**** SOURCE EXCERPT ****

Victoria F says that maybe she’s not cut out for this and that maybe Peter would be better off with one of the other contestants. Peter asks her if she wants to be there and she says yes. He asks her to be vulnerable and she says, “Okay, like I get it, Peter. I feel like I’m going to throw up.” She gets up and goes to the bathroom.

A camera films her talking behind a stall door (not even kidding) where she says she’s frustrated and feels physically ill.

Update: I think a PA is also in the stall with her.

Victoria F starts crying. $10 says Chris Harrison is trying to get in that stall too.

We get a commercial, then Victoria F emerges from the bathroom stall and hugs Peter. Victoria F says she wishes she knew what her issues were so Peter didn’t have to deal with them.

Huh?

Squirrelly Dan from Letterkenny looks grossed out

Peter gives her the date rose.

So I have a theory. This season it seems like all of the women get up from the table with the food they aren’t allowed to eat and go off into a corner to cry. What if they aren’t crying, but rather have snacks squirreled away in the venue? Think about it. You’re staring at a plate of food you can’t eat. Your blood sugar is low. I get weepy when my blood sugar is low.

Maybe Victoria F wasn’t crying in the bathroom. Maybe that’s where she hid her hummus and veggies. Maybe she and the PA and Chris Harrison where squished together in that stall, scarfing down granola bars and energy drinks.

****

[CHALLENGE 1]
Answer these about the recap:
(a) What does Victoria F say she feels like she's going to do?
(b) What does Peter give Victoria F after she hugs him?
(c) In the writer's theory, what might Victoria F have hidden in the bathroom?

**** DATASET RECORDS ****

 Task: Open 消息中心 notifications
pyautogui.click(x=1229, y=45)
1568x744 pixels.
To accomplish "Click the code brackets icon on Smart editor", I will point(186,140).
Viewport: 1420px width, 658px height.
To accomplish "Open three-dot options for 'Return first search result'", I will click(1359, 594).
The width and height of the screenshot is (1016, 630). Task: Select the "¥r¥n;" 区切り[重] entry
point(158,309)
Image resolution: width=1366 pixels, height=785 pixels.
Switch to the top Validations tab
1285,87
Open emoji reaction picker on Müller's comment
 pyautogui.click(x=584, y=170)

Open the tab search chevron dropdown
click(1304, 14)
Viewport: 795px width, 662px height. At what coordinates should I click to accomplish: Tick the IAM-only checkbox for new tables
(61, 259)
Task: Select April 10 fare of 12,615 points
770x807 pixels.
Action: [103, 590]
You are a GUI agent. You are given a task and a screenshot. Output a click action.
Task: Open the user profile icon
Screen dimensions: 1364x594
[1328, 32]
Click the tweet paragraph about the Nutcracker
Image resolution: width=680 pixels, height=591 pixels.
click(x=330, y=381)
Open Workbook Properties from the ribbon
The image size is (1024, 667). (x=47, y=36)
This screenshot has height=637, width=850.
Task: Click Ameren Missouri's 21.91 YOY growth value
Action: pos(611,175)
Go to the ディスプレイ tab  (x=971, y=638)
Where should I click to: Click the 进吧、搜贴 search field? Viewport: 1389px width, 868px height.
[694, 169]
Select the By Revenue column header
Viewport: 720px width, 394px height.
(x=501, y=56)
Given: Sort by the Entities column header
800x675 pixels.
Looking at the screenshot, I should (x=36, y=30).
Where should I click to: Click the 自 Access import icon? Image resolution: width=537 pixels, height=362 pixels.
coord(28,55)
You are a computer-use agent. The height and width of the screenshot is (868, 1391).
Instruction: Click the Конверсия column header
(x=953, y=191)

****

[CHALLENGE 2]
Swap "Where should I click to" for "Where do I click to" in the rows, covering everything from the row containing "Where should I click to: Click the 进吧、搜贴" down to the last row, and give back only those rows with nothing else changed.

[WORKED ANSWER 1]
(a) Throw up.
(b) The date rose.
(c) Her hummus and veggies.

[WORKED ANSWER 2]
Where do I click to: Click the 进吧、搜贴 search field? Viewport: 1389px width, 868px height.
[694, 169]
Select the By Revenue column header
Viewport: 720px width, 394px height.
(x=501, y=56)
Given: Sort by the Entities column header
800x675 pixels.
Looking at the screenshot, I should (x=36, y=30).
Where do I click to: Click the 自 Access import icon? Image resolution: width=537 pixels, height=362 pixels.
coord(28,55)
You are a computer-use agent. The height and width of the screenshot is (868, 1391).
Instruction: Click the Конверсия column header
(x=953, y=191)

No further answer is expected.